--- Start PAGE ---

[OE-core] [PATCH v2] glibc: add ld.so locks in _libc_fork

Jonathan Rajotte-Julien jonathan.rajotte-julien at efficios.com
Fri Mar 1 22:51:50 UTC 2019


Hi,

One of our customer reported that lttng tracing with python (using the python
agent) resulted in a hang for their applications on Rocko (and up).

After a bit of investigation, it seems that it is related to the second patch
[1] of this patch series to be applied top of glibc. I know, we are late to the
party.

[1] file://0028-Bug-4578-add-ld.so-lock-while-fork.patch

Still, you will understand that by the nature of lttng-ust we depend quite a
bit on specific behaviours of glibc and try to do our best to comply with it.

When tracing using the lttng python agent, a python thread will end up
performing a dl_open, acquire the dl_locks* along the way, lttng-ust will
initialize (library constructor), spawn a listener thread and perform a fork to
modify our process-wide umask for a shm_open call. Our problem arise at the fork
moment since the dl_locks_* are already taken by the python thread (performing a
dl_open). I'll spare you the complete deadlock explanation (ust_lock and all).

We do have a patch (lttng-ust) to move all this code to the thread performing
the library constructor function. This should solve our issue since dl_locks_*
are nestable.

Anyhow, I believe that those two patches do not have their place in
OE-core/yocto base layer. I'm not that familiar with yocto/OE, correct me if
this is the wrong terminology.

The first patch reference/fix a bug [2] that was flagged as invalid by Andreas
Schwab (schwab) [Project steward] with, from what I understand, a valid reason.

The second patch refers again to bug [2] and also points to bug [3].

>From what I understand [3] could also be invalidated for the same reason as [2]
based on the reproducer. This bug and its solution were never acknowledged by
any glibc project steward.

Also, Khem Raj asked to ping the glibc bugzilla to, I think, shakes things a bit
on Sept. 5, 2017. This was never acted upon.

I'm not exactly sure why this was merged. Can one appends to the core recipe? If
so, why was this merged if a customer could carry this patch in their own
layer/overlay? This does not seems to be a "backport" from upstream glibc or
something of this nature.

--- End PAGE ---
--- Start SUPPLIED MATERIAL ---

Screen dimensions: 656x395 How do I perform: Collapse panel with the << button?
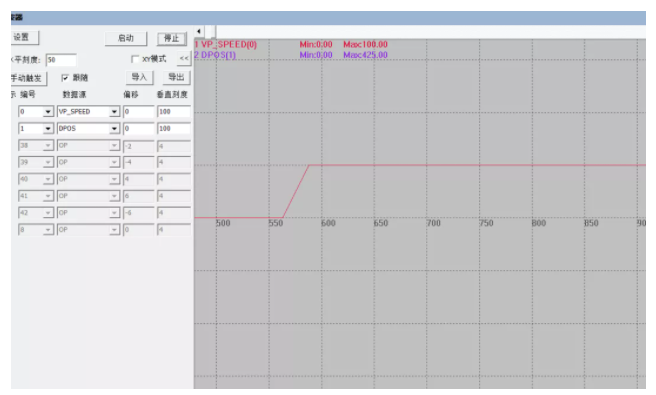point(184,58)
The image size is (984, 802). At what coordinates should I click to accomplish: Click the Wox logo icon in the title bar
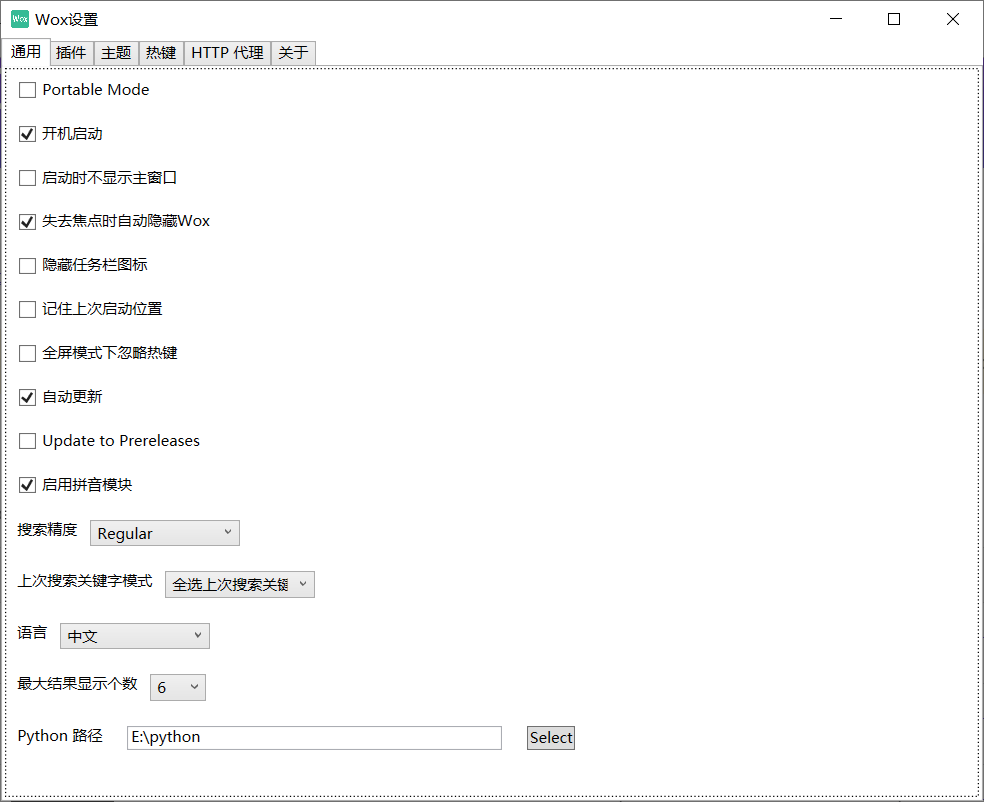tap(18, 18)
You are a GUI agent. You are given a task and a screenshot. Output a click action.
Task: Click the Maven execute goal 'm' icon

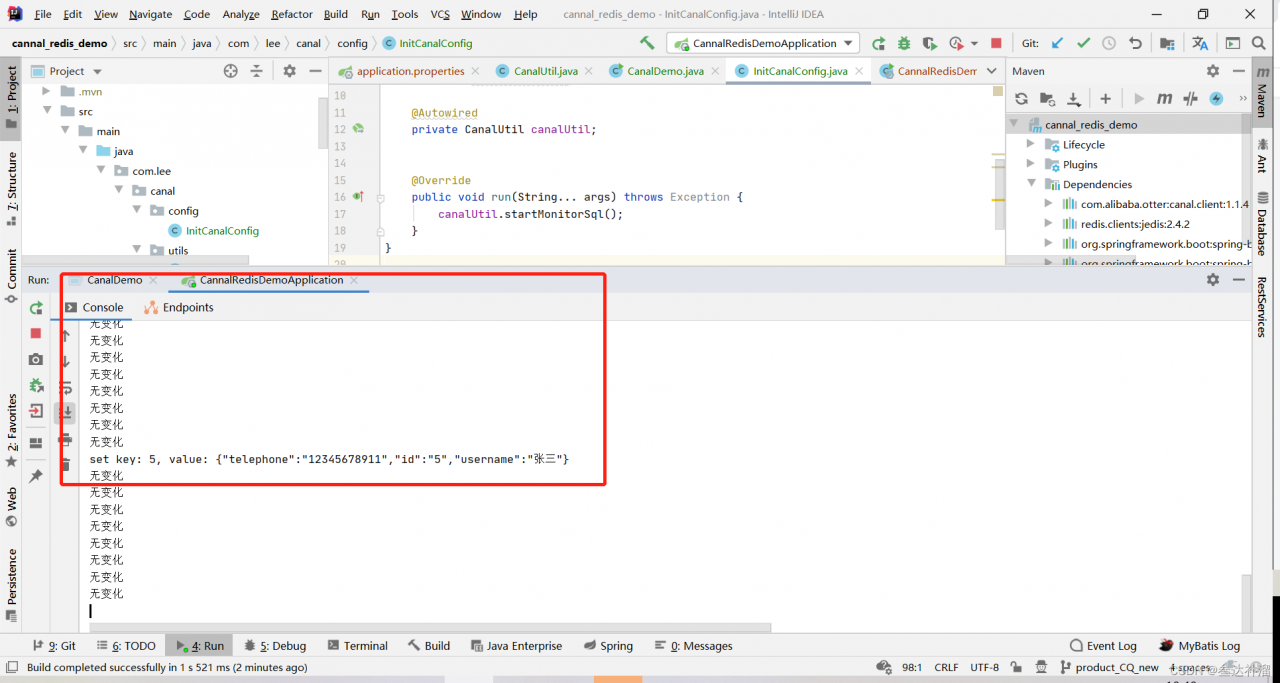(x=1164, y=98)
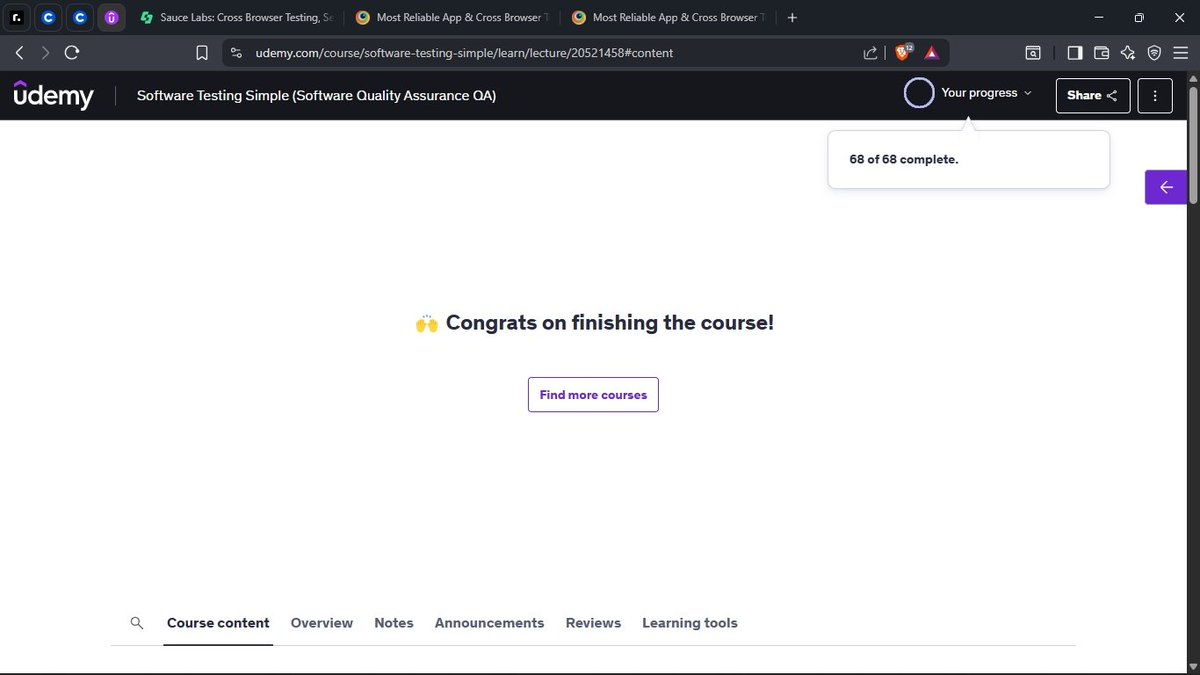Click the purple back arrow sidebar button
The image size is (1200, 675).
[1166, 187]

--- End SUPPLIED MATERIAL ---

**TASK INSTRUCTIONS:**
• 1. Render this sentence from the glibc message into Spanish: "This should solve our issue since dl_locks_* are nestable."
• 2. Retype the glibc message from "When tracing using" to "(ust_lock and all).", keeping every character unchanged.
These records come from a separate source.

**RESPONSE LIST:**
• 1. Esto debería resolver nuestro problema, ya que los dl_locks_* son anidables.

• 2.
When tracing using the lttng python agent, a python thread will end up
performing a dl_open, acquire the dl_locks* along the way, lttng-ust will
initialize (library constructor), spawn a listener thread and perform a fork to
modify our process-wide umask for a shm_open call. Our problem arise at the fork
moment since the dl_locks_* are already taken by the python thread (performing a
dl_open). I'll spare you the complete deadlock explanation (ust_lock and all).